Utilities in at least six states—Arizona, California, Colorado, Idaho, Louisiana and Vermont—have tried, or are trying, to scale back net-metering policies that pay homeowners for their distributed generation.  

The utilities say it’s an issue of fairness. Because net metering participants send solar power to the grid, they often consume less electricity than they produce and can pay next to nothing at the end of their billing period. They don’t pay for grid maintenance, transmission and distribution or customer service fees—costs the utilities say get passed on to ratepayers who don’t have solar panels.

To address this, Xcel Energy, Colorado’s largest electricity provider, wants to reduce the net metering credits its solar users receive. An administrative law judge is set to hold a hearing on the plan this month. Arizona’s main utility, Arizona Public Service Co., wants new residential solar users to pay every time they draw energy from the grid. A bill in the California legislature, which is backed by the utility sector, would charge rooftop solar customers fees of up to $120 per year.

Can’t ‘Put Our Heads in the Sand’

Despite the hurdles, the amount of U.S. distributed solar is only expected to grow, according to both proponents and critics, as rooftop solar become increasingly affordable and concerns intensify about climate change.

In its report on the financial risks to utilities of locally produced power, the Edison Electric Institute said, “Participants in all industries must prepare for and develop plans to address disruptive threats, including plans to replace their own technology” with alternatives. “Ultimately, all stakeholders must embrace change in technology and business models in order to maintain a viable utility industry,” the report added.

The report pointed to telecommunications providers AT&T and Verizon that have had to transition from landline telephone services to wireless to stay competitive.

Kimberly Harriman, an administrative law judge in the New York State Department of Public Service, which regulates New York’s utilities, said the inevitability of distributed generation is why more utilities should be following LIPA’s lead in figuring out how to use the technology to their economic advantage. How best to force or encourage utilities to invest in distributed solar, however, is still an open question, she said, one that could require changes to utility regulations and energy policies and would likely spark lengthy debates.

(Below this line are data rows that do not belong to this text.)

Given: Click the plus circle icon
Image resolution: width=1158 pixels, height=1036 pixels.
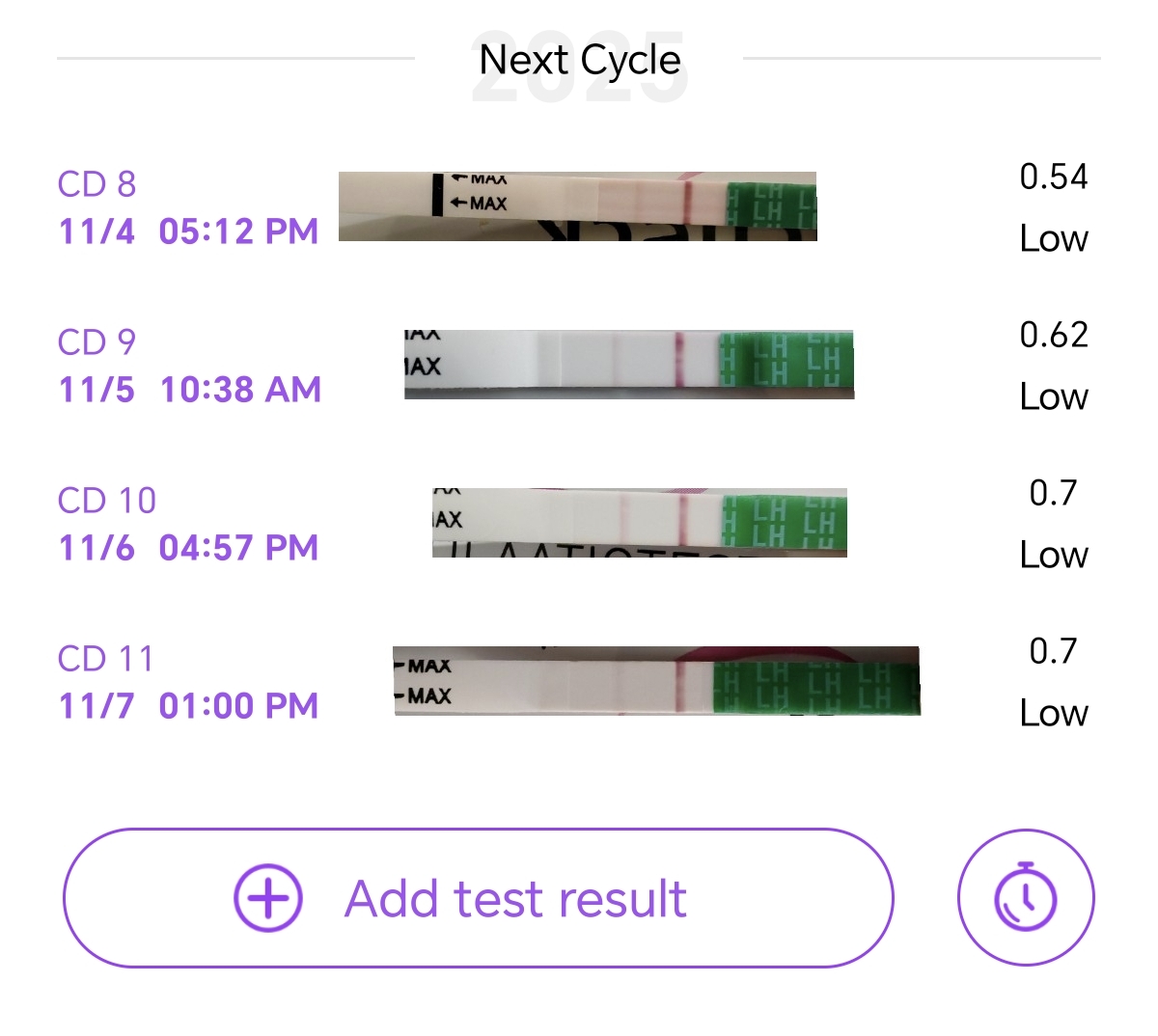Looking at the screenshot, I should pyautogui.click(x=268, y=897).
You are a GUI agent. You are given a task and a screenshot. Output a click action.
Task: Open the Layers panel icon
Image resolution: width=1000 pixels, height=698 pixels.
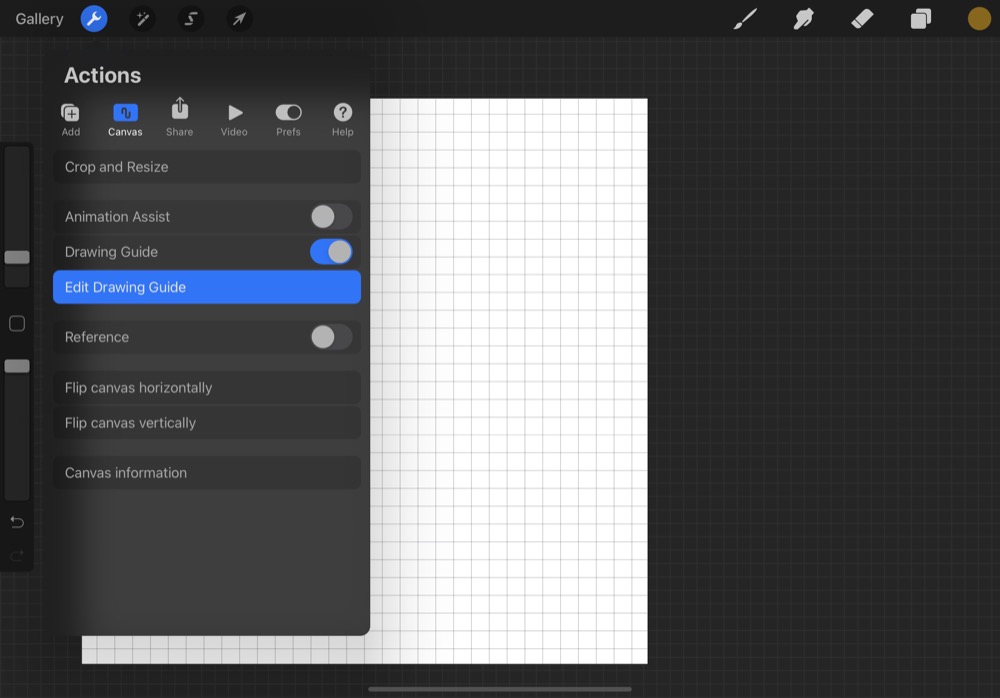click(920, 19)
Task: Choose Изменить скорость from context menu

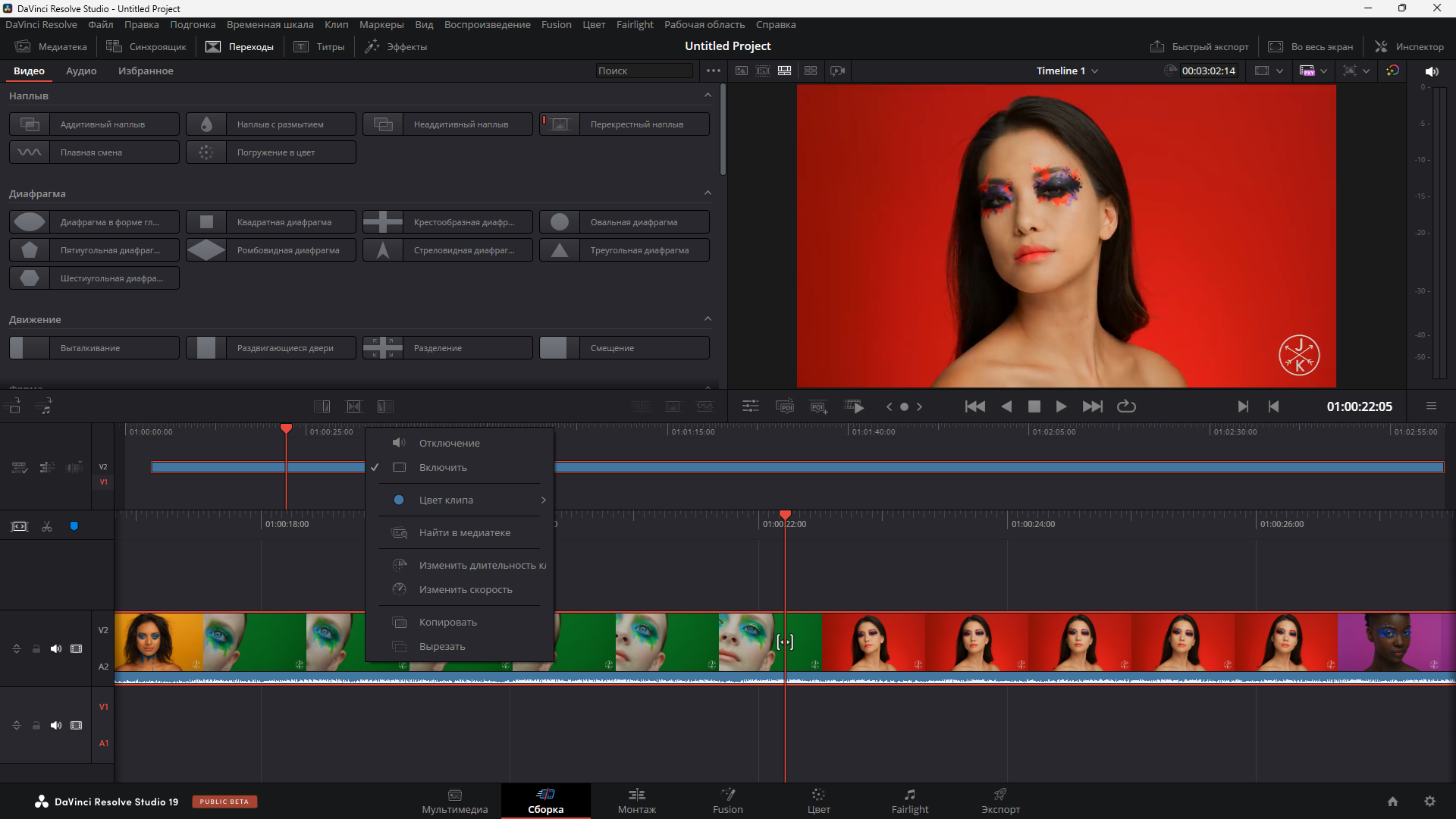Action: (x=466, y=589)
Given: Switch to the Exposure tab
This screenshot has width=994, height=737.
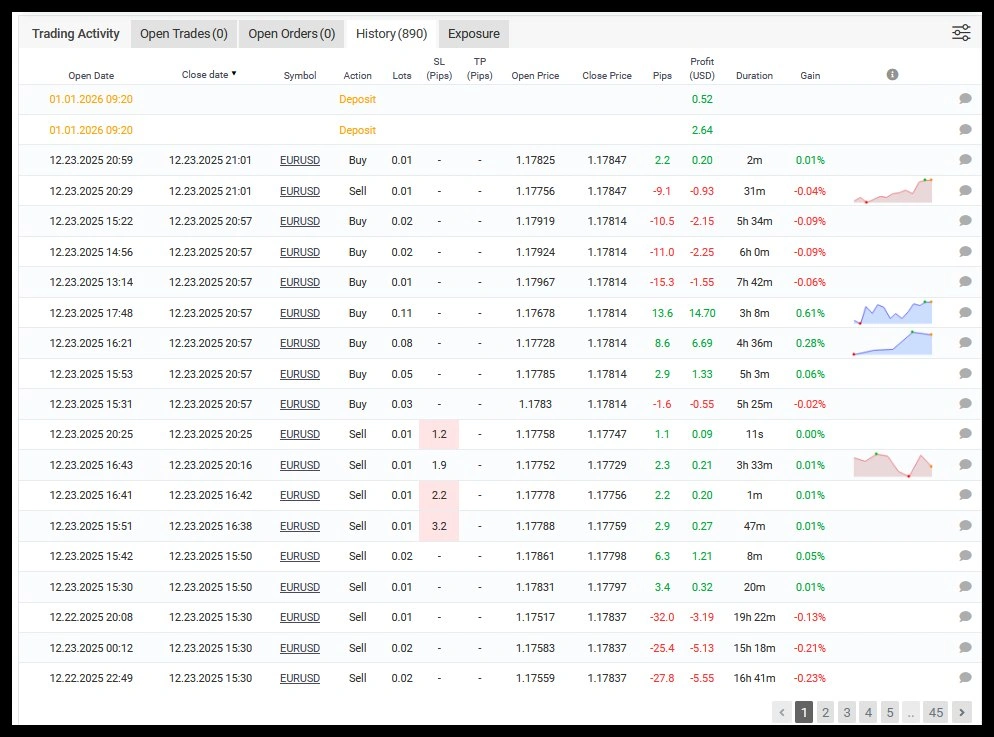Looking at the screenshot, I should click(473, 34).
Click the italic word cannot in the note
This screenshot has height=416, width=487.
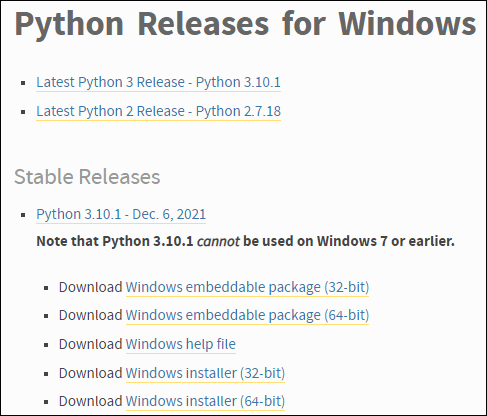pos(218,241)
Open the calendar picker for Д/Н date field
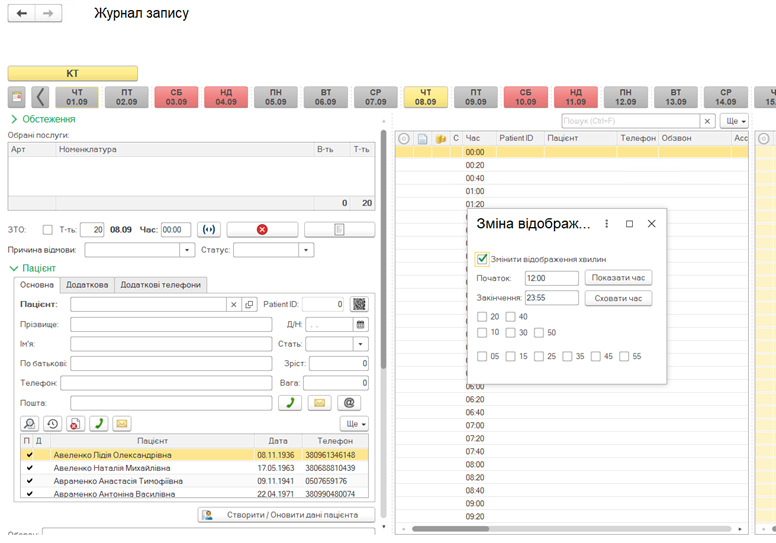This screenshot has width=776, height=543. 360,324
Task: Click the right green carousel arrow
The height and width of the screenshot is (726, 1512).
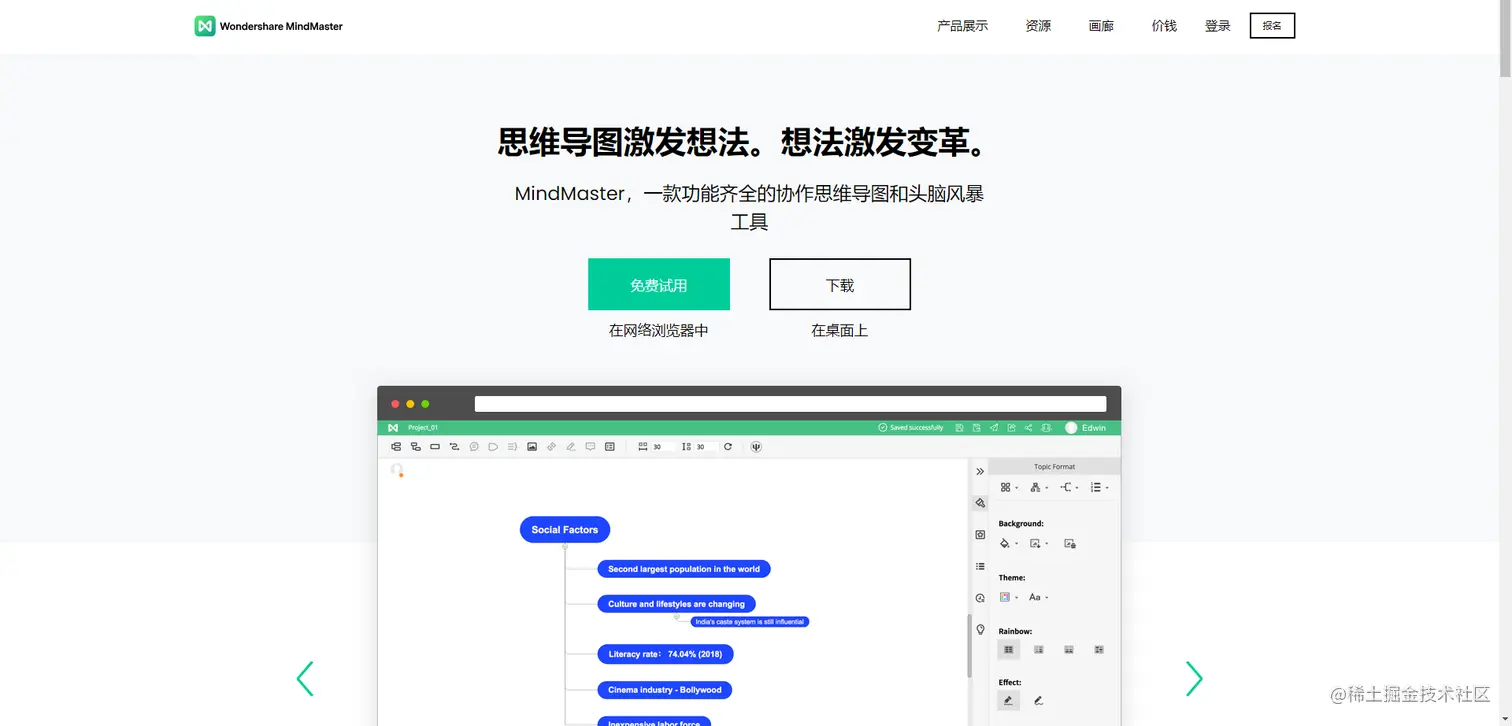Action: tap(1194, 679)
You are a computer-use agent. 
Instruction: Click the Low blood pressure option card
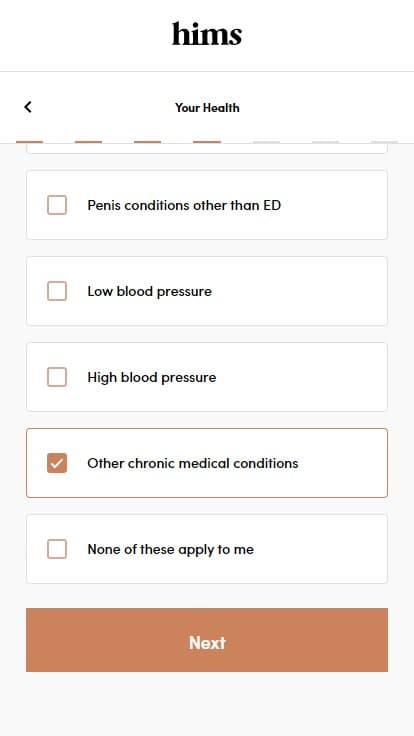point(207,291)
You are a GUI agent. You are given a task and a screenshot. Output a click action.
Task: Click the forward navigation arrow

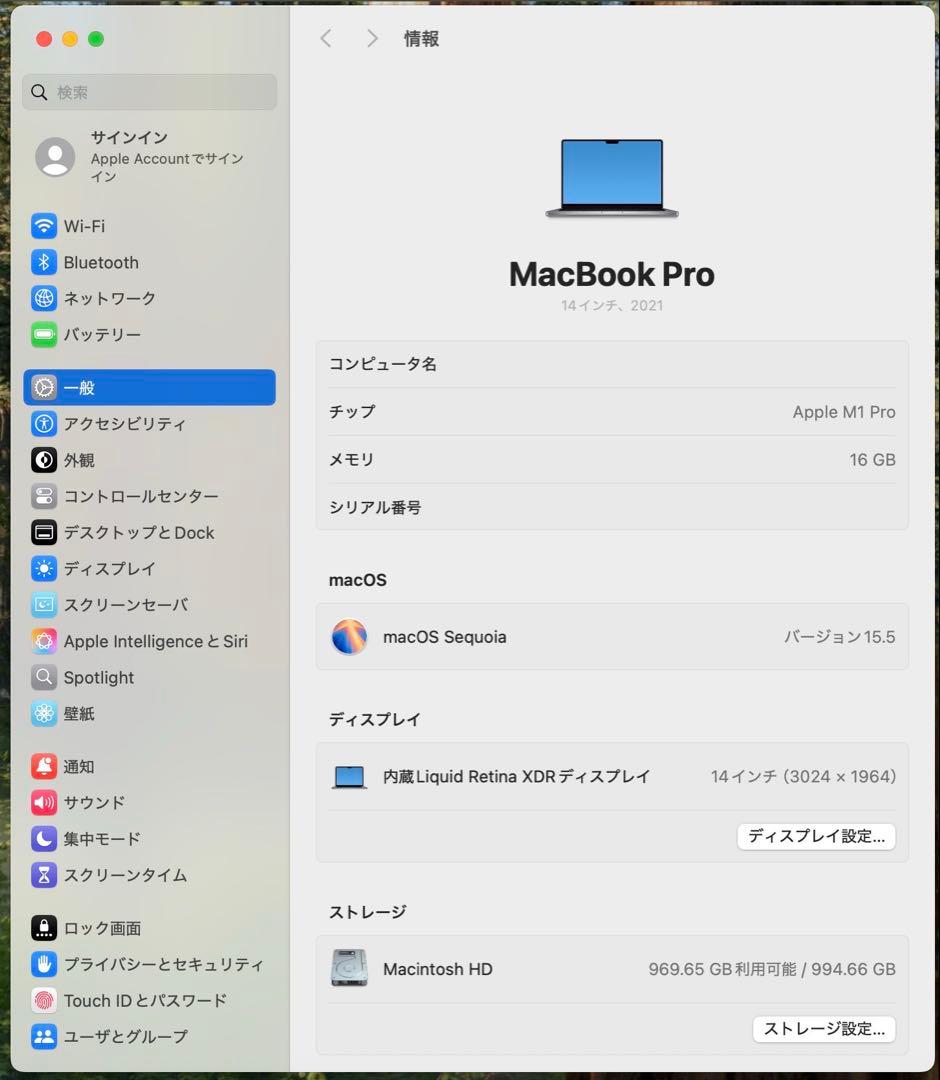[x=371, y=38]
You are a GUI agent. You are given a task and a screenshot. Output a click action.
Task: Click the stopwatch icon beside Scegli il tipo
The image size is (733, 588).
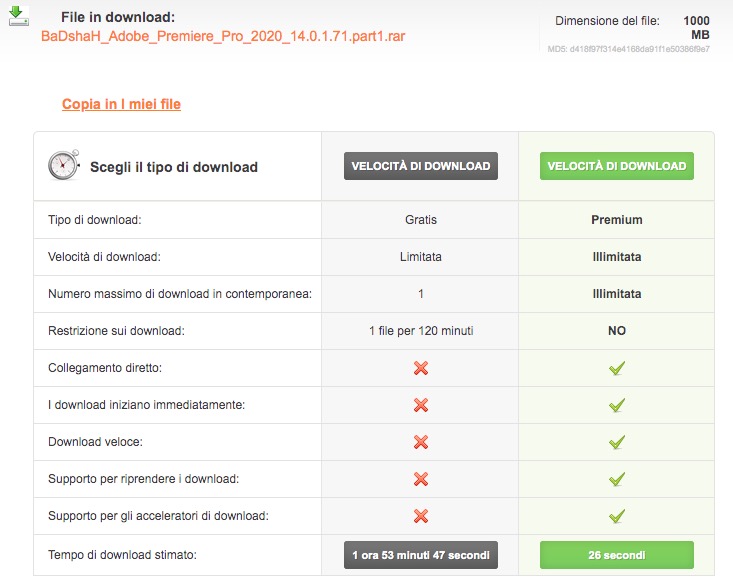point(63,166)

Still, “I don’t think we’re at a stage where we can do nothing and put our heads in the sand,” Harriman said.

In the meantime, some investor-owned companies have already figured if they can’t beat the distributed solar sector, they’re better off joining it.

NRG Energy, a New Jersey-based power generator, has a unit devoted to selling rooftop solar systems. Earlier this year, utilities Duke Energy and Edison International each made relatively small investments in Clean Power Finance, a San Francisco firm that provides financing services and software for residential solar installations.

“It’s a growing market, and it’s something that we’re interested in,” Tom Williams, a spokesman for Duke Energy in Charlotte, N.C., said about rooftop solar. He noted that the utility giant had spent $50 million in recent years to build 10 megawatts’ worth of distributed solar across North Carolina, mostly on industrial buildings.

“It’s what many customers are flocking to, because the prices have come down,” he said. “We’d like to play a role in that.”